= ASSIGNMENT =
The answer should contain only the lines running from the line with "Click into the empty Jelszó password field" to the end of the material, reproduced verbatim.

= INFORMATION GIVEN =

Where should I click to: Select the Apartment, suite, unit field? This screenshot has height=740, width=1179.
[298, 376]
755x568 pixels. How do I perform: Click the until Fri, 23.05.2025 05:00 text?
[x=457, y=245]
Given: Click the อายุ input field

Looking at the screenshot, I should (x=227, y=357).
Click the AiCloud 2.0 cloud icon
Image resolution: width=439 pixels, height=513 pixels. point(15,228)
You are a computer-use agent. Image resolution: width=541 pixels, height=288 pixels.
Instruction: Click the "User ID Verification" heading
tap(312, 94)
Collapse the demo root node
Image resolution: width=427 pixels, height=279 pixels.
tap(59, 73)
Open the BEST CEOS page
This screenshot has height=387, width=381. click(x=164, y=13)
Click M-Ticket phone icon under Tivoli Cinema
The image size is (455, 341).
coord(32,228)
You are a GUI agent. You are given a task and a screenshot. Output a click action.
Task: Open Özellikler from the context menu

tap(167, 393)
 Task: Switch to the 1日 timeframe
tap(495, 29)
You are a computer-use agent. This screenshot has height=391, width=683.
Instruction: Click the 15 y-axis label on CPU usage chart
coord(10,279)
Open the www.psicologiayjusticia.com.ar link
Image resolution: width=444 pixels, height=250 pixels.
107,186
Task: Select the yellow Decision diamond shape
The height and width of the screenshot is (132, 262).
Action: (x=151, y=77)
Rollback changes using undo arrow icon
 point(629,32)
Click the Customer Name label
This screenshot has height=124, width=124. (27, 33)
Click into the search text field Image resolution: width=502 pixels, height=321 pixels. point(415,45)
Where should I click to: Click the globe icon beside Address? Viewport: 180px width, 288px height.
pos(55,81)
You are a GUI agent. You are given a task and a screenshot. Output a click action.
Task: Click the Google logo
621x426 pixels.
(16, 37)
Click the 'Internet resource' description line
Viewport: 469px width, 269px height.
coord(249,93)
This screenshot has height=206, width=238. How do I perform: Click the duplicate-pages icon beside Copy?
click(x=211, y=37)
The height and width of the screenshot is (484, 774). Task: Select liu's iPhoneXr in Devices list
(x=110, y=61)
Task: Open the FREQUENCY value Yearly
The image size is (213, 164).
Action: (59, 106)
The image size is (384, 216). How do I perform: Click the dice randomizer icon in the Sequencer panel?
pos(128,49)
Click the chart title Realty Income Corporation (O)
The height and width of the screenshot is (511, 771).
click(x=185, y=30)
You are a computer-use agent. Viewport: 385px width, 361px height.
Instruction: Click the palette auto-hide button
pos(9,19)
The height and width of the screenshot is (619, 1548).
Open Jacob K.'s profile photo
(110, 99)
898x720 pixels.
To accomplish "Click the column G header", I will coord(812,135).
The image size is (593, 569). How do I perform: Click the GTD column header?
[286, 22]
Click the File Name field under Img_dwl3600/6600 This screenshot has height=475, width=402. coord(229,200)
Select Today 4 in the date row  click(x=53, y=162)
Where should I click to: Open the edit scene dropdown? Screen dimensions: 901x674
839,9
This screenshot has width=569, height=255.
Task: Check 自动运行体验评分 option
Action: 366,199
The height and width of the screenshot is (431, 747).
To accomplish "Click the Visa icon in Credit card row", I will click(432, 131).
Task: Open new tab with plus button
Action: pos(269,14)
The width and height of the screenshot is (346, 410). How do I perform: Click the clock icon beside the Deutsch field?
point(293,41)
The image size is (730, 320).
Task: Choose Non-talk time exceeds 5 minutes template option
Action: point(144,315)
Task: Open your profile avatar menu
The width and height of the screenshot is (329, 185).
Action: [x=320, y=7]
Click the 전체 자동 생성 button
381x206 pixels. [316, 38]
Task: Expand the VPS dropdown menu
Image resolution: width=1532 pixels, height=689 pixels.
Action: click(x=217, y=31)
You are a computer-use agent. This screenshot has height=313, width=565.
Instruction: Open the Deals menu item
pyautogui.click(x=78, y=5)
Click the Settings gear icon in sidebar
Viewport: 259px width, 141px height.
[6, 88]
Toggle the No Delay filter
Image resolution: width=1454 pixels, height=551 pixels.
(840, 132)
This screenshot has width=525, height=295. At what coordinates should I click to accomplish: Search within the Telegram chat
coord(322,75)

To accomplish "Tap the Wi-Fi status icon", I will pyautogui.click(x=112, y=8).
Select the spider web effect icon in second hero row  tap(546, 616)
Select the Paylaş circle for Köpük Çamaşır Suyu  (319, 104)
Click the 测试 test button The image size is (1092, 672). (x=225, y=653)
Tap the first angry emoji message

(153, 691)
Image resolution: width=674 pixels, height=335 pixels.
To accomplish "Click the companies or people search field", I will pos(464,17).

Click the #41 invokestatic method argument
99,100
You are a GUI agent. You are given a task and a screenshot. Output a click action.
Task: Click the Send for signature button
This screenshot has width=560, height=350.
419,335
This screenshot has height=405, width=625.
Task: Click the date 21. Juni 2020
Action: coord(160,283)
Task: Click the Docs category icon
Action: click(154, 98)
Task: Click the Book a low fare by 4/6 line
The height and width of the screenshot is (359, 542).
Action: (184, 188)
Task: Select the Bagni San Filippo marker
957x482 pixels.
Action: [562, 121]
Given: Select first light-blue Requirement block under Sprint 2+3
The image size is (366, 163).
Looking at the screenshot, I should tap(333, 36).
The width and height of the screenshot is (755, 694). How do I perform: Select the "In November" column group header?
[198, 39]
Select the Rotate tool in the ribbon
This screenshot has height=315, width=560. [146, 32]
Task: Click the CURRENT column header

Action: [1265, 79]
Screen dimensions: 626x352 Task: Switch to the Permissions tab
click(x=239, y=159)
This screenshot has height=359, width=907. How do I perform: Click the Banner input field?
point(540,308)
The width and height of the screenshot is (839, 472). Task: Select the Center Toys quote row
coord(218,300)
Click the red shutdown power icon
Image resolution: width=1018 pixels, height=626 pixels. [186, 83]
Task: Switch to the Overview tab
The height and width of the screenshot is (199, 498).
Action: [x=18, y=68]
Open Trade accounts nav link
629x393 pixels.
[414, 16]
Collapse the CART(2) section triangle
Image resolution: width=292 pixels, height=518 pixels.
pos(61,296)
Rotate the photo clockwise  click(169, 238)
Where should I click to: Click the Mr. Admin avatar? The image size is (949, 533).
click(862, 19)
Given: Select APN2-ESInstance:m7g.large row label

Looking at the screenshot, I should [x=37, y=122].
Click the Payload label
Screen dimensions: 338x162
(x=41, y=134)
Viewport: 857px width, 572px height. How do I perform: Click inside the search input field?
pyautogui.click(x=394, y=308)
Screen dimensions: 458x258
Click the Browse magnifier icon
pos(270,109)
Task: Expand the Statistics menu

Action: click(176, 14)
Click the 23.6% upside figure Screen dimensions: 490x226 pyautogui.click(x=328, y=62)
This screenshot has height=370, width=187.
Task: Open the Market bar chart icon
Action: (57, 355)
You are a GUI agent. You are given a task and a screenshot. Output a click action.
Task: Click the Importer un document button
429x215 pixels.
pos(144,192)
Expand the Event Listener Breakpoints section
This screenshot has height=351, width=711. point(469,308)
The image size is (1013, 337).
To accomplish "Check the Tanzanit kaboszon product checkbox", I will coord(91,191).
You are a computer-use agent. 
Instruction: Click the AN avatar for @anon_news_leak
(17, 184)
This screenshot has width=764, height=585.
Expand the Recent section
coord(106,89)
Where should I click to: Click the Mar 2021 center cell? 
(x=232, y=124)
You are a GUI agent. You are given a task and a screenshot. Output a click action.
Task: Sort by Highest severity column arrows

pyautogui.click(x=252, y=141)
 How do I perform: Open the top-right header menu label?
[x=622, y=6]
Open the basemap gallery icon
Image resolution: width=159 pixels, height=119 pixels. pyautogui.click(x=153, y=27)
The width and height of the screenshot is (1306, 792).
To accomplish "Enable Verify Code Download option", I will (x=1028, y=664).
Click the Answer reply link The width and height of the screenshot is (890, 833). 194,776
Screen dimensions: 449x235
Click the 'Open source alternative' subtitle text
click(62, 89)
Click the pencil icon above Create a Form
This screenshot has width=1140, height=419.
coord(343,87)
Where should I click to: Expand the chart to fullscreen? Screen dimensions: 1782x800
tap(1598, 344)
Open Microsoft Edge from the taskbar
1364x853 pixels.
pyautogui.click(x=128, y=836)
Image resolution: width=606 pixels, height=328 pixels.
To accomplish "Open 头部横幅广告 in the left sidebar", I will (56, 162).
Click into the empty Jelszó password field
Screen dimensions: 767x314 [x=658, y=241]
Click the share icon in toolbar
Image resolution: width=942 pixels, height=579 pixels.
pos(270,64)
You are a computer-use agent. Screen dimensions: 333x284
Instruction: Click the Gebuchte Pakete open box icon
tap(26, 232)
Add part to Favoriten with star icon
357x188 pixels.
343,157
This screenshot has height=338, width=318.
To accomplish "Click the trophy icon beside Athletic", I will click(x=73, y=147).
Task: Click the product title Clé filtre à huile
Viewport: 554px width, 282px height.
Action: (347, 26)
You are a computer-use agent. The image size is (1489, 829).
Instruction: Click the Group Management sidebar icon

= TASK ANSWER =
Click into the empty Jelszó password field
Screen dimensions: 767x314 [x=658, y=241]
Click the share icon in toolbar
Image resolution: width=942 pixels, height=579 pixels.
pos(270,64)
You are a computer-use agent. Screen dimensions: 333x284
Instruction: Click the Gebuchte Pakete open box icon
tap(26, 232)
Add part to Favoriten with star icon
357x188 pixels.
343,157
This screenshot has height=338, width=318.
To accomplish "Click the trophy icon beside Athletic", I will click(x=73, y=147).
Task: Click the product title Clé filtre à huile
Viewport: 554px width, 282px height.
Action: (347, 26)
You are a computer-use agent. The image size is (1489, 829).
Instruction: Click the Group Management sidebar icon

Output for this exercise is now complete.